SELECTED TEXT
***

I have tried, one way or another, to focus my research on this fundamental problem, whether in the study of synchronization in neural systems during seizures or in the application of statistical physics to problems of evolutionary dynamics, such as nonequilibrium phase transitions in extinction phenomena. I have explored this problem in a book I recently published with Springer (The Essential Tension, https://www.springer.com/us/book/9789402410525), and will continue to investigate it as long as my own neurons are firing! 

What is the best advice you have ever received?

Put on your own oxygen mask before helping others. This isn't just good advice on a wobbly airplane, but good advice in life as well. Without self-care, we will have no energy left to put into mentoring and teaching, let alone into our own creative work. I think this may be particularly important advice for women in STEM who may have been socialized to reflexively take on a nurturing role, and may find it particularly hard to turn away from helping others, even when they are at the point of exhaustion. 

Audre Lorde put it more forcefully: Caring for myself is not self-indulgence, it is self-preservation, and that is an act of political warfare. Mark Burkholder, Dean of the College of Arts and Sciences at UMSL when I began there as an assistant professor, put an academic spin on the same idea, telling all the new professors to "take the research time off the top". In other words, protect your creative time. It is always easy to put preparing for class first (short-term deadlines), but that can be a slippery slope, and the next thing you know you are trying to get your research done between 5 and 10 pm on Sunday evenings. Corollary: A colleague and I joke about running a computer program at the end of a long day, when burnout often results in staying in the office to do one more email, and one more, and one more. The program reads: IF TIRED == YES, THEN GO HOME.

***

EXERCISE SET
(a) From the passage on research and self-care, list everything it says we will have no energy left for without self-care.
(b) Write what comes next in the passage on research and self-care, starting after its final line.

DATASET SECTION
***

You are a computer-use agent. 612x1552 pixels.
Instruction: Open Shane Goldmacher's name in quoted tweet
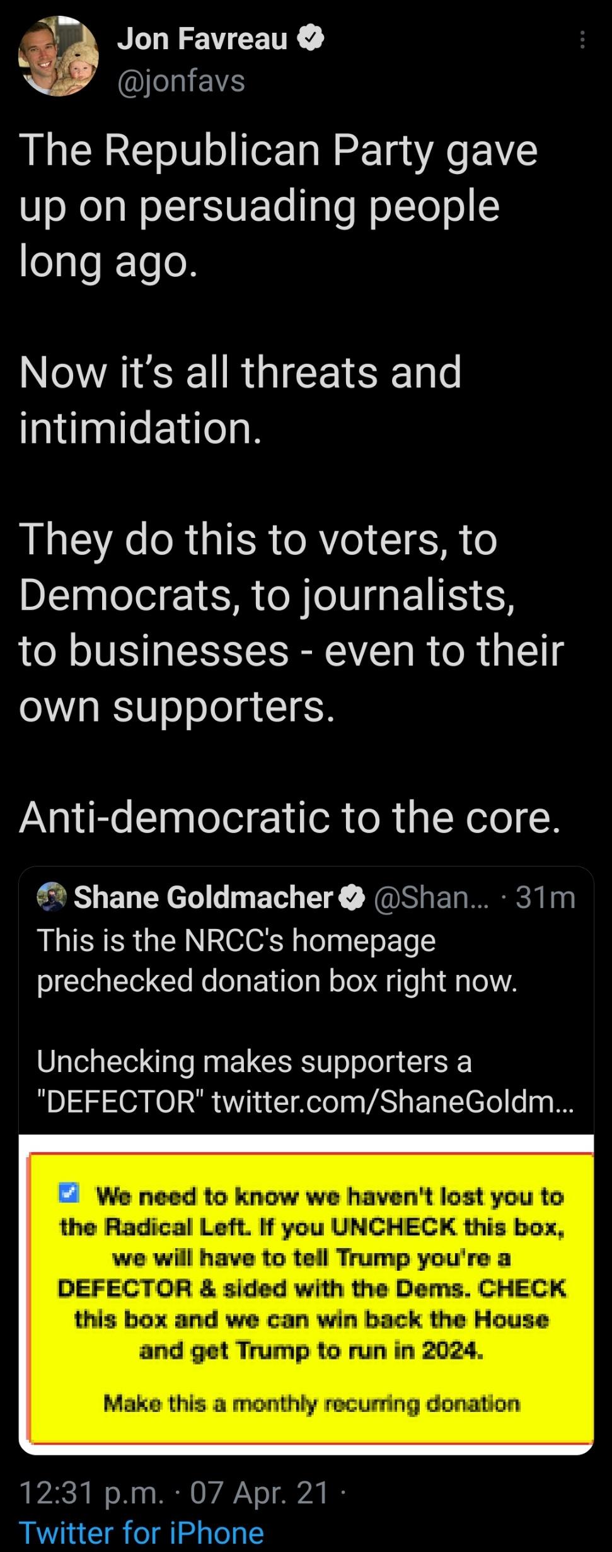pos(203,897)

***

WRITTEN ANSWERS
(a)
- mentoring
- teaching
- our own creative work

(b)
What have you seen as changes that have happened among women in STEM?

One major change that I have seen unfolding since I was an undergraduate back in the 1980s is that there are simply more of us. And as there are more and more women in science, we can better support and encourage each other, whether to push for better family leave policies, to call out chauvinism and stand up against harassment, or simply to mirror to one another that it is quite natural to be a woman in STEM. 

There are still some departments out there that do not make women feel welcome, but they are going the way of the dinosaurs. At this point I think that women scientists can all rise together like the newly-elected women members of the U.S. Congress at the recent State of the Union address. In suffragette-white pantsuits or in lab coats, we have a long way to go still, but WE ARE HERE.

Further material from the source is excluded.